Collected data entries
▼▼▼
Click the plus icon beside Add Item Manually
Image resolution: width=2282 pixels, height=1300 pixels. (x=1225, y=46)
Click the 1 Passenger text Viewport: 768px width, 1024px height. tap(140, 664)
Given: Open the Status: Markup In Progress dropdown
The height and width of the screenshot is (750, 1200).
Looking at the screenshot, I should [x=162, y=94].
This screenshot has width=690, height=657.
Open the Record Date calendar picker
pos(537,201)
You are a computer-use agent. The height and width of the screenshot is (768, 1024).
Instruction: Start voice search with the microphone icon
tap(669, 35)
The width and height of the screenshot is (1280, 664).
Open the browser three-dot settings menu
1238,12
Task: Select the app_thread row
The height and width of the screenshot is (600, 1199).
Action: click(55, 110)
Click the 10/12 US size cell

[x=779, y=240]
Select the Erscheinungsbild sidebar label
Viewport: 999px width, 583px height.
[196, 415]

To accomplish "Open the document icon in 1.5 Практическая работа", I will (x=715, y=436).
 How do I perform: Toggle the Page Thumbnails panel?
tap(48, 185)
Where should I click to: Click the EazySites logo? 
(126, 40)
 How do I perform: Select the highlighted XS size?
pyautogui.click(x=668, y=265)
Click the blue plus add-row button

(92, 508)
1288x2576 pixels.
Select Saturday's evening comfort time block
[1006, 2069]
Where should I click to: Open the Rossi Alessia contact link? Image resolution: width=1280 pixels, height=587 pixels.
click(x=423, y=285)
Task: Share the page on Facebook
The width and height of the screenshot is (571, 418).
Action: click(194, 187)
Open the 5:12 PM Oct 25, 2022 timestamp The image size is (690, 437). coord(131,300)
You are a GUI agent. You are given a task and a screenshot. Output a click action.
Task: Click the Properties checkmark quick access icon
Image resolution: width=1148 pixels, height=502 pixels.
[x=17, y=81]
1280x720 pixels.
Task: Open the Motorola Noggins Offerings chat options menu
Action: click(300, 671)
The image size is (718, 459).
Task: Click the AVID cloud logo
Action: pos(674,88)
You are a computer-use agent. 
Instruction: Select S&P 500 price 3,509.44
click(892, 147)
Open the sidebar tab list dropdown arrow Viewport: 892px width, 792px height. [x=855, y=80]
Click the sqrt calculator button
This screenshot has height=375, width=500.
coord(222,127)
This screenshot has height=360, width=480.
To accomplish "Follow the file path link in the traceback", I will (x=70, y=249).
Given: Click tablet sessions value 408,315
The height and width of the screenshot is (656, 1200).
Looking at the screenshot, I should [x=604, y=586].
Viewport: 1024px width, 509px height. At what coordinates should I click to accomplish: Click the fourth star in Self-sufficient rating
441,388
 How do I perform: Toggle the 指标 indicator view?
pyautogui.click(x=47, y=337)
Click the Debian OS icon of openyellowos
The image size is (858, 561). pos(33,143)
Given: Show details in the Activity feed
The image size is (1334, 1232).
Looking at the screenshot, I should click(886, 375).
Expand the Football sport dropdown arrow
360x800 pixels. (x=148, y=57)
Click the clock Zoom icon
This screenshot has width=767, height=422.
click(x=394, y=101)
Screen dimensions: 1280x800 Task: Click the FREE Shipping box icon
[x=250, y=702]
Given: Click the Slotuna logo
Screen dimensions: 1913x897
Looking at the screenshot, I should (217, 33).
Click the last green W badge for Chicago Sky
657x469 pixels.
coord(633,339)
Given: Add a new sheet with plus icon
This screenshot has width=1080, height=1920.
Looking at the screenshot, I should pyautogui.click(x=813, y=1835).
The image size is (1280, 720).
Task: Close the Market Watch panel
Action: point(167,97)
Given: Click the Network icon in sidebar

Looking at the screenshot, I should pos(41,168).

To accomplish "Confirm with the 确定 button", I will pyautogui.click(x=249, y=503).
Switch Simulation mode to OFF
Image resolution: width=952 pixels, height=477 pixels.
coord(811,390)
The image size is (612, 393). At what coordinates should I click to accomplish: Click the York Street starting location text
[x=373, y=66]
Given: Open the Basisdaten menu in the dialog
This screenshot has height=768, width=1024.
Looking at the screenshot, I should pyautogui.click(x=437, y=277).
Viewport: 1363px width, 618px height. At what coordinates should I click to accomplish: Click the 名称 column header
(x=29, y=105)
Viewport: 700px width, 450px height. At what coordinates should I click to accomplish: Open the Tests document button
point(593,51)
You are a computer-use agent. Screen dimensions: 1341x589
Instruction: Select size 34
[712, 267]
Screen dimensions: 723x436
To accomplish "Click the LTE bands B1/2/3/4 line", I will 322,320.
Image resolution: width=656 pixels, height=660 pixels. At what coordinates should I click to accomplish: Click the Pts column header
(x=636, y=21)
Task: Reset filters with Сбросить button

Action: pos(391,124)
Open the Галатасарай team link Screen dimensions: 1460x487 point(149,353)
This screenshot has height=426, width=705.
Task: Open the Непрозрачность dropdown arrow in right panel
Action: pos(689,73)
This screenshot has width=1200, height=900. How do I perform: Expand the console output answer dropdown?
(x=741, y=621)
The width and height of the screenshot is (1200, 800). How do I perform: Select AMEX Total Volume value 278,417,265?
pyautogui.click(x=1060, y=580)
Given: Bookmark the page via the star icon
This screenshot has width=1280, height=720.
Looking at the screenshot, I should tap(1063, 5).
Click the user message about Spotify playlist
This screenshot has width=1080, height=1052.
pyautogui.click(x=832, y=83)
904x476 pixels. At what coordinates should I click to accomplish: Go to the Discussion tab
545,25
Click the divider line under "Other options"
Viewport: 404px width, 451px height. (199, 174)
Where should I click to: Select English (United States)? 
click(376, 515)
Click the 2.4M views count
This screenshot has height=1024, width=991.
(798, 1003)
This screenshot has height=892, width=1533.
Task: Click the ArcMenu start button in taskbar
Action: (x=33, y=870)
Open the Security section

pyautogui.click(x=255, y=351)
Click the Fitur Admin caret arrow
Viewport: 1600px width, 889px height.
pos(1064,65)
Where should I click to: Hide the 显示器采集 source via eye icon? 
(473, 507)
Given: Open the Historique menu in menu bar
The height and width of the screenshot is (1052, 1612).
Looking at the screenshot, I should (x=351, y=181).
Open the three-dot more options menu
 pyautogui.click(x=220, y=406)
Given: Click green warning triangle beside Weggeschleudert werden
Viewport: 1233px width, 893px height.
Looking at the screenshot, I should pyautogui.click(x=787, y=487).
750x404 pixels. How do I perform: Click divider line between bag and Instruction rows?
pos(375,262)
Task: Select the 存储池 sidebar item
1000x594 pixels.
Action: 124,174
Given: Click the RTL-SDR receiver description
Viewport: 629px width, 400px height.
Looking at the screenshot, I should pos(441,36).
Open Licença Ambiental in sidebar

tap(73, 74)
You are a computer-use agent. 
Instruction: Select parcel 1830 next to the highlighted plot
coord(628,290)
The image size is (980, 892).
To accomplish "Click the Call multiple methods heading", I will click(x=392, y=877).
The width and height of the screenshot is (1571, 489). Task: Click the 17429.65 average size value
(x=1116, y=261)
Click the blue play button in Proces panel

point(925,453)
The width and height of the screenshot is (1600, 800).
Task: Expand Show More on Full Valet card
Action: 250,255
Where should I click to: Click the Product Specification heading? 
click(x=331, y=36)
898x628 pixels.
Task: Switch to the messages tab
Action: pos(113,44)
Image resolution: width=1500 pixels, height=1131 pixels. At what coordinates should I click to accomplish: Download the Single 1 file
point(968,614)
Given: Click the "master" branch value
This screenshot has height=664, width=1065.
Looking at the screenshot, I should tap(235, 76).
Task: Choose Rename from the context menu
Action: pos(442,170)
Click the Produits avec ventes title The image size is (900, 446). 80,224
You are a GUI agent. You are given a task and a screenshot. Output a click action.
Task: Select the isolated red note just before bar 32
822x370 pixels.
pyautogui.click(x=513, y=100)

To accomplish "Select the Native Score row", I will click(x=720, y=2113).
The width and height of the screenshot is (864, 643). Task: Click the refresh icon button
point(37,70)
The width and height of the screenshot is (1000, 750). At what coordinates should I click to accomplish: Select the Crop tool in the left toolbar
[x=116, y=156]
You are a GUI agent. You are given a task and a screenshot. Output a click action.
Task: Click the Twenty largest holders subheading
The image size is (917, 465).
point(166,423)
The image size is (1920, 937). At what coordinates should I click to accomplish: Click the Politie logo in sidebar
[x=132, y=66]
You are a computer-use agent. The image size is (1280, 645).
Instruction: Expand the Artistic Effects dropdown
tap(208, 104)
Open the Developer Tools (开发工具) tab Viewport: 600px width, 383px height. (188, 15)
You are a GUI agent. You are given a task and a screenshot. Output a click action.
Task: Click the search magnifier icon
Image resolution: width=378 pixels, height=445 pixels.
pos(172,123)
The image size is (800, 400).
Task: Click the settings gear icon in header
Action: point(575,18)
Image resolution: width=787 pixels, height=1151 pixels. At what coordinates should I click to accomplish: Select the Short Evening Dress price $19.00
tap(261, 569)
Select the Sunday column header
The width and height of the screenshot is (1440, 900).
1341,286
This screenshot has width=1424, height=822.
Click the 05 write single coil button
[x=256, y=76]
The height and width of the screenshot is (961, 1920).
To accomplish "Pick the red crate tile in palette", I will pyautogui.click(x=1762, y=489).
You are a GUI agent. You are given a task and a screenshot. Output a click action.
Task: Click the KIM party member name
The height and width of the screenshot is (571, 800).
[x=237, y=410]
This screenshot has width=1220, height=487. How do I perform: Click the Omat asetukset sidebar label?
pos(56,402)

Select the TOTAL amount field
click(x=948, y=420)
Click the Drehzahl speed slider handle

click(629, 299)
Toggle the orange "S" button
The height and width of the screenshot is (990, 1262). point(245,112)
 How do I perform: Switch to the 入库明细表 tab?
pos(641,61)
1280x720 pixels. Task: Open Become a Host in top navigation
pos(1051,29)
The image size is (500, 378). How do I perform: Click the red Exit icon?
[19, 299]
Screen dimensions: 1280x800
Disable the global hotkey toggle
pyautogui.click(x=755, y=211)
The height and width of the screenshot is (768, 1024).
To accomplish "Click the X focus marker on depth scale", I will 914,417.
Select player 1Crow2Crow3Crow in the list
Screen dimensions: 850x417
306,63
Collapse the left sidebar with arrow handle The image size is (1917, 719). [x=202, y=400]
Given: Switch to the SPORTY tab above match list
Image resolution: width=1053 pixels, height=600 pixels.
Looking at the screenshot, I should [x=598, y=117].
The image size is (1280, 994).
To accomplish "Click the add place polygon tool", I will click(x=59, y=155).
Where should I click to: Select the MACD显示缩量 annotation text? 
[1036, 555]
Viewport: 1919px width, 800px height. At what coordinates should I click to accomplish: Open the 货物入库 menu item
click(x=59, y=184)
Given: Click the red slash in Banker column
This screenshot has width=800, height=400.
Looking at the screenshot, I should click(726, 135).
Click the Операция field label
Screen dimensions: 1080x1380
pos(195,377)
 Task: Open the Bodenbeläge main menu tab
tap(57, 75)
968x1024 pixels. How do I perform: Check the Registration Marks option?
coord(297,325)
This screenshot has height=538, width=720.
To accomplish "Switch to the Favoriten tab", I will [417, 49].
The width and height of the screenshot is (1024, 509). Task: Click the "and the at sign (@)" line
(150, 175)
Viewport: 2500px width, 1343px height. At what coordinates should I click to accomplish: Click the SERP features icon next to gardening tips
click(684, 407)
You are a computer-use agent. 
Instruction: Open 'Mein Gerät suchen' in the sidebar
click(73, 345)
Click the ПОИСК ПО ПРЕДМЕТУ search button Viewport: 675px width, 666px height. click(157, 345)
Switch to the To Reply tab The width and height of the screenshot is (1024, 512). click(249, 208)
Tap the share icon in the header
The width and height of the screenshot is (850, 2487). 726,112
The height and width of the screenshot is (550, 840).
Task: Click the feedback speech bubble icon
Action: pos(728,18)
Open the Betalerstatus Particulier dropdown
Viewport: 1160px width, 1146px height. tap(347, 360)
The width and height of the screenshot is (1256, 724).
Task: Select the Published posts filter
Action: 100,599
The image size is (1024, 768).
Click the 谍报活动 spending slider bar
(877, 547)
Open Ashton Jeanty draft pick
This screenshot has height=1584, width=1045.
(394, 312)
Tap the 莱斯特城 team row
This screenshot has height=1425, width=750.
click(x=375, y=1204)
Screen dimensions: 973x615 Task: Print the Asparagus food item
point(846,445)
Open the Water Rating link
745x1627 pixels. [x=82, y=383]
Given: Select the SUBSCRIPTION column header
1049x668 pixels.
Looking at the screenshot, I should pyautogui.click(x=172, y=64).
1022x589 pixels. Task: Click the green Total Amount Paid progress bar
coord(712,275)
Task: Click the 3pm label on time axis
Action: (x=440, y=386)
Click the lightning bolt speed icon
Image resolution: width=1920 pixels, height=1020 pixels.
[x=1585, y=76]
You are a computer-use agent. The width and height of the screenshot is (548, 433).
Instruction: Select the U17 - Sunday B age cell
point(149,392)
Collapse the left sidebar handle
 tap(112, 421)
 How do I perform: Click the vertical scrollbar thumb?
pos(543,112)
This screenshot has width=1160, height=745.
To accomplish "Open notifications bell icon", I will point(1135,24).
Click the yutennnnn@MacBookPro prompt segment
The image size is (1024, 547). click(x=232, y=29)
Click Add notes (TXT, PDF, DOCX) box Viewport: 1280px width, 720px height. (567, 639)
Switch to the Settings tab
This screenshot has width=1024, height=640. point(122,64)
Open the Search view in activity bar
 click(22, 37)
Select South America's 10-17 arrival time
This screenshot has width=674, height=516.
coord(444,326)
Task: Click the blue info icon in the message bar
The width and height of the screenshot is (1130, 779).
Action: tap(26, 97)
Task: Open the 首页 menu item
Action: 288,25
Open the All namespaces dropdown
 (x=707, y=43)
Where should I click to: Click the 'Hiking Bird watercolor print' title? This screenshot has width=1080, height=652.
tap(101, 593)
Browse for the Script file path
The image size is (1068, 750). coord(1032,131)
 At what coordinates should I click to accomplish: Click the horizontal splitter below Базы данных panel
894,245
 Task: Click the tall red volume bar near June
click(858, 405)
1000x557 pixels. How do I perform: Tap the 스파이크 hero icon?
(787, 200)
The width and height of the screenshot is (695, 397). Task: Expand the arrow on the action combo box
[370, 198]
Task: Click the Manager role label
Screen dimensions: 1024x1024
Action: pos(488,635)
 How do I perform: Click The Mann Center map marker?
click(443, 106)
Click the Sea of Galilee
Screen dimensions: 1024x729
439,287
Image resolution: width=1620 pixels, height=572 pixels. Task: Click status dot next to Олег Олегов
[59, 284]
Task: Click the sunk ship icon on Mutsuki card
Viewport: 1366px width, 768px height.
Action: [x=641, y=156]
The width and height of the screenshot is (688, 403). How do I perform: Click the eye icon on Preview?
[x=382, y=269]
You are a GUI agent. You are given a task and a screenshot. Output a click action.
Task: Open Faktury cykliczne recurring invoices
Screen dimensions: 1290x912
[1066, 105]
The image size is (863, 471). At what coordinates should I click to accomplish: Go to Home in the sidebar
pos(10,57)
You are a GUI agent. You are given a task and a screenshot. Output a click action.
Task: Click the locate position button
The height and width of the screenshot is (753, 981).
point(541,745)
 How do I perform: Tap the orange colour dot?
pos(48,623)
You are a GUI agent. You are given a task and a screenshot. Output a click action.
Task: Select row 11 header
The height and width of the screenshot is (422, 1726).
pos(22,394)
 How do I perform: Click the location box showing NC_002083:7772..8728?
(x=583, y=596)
▲▲▲
* WORK REQUIRED:
Would you please copy exactly the part of the entries above that begins at the line containing "Click the Fitur Admin caret arrow" and ends at the line containing "Task: Select the 存储池 sidebar item", both lines included?

* WRITTEN ANSWER:
Click the Fitur Admin caret arrow
Viewport: 1600px width, 889px height.
pos(1064,65)
Where should I click to: Hide the 显示器采集 source via eye icon? 
(473, 507)
Given: Open the Historique menu in menu bar
The height and width of the screenshot is (1052, 1612).
Looking at the screenshot, I should (x=351, y=181).
Open the three-dot more options menu
 pyautogui.click(x=220, y=406)
Given: Click green warning triangle beside Weggeschleudert werden
Viewport: 1233px width, 893px height.
Looking at the screenshot, I should pyautogui.click(x=787, y=487).
750x404 pixels. How do I perform: Click divider line between bag and Instruction rows?
pos(375,262)
Task: Select the 存储池 sidebar item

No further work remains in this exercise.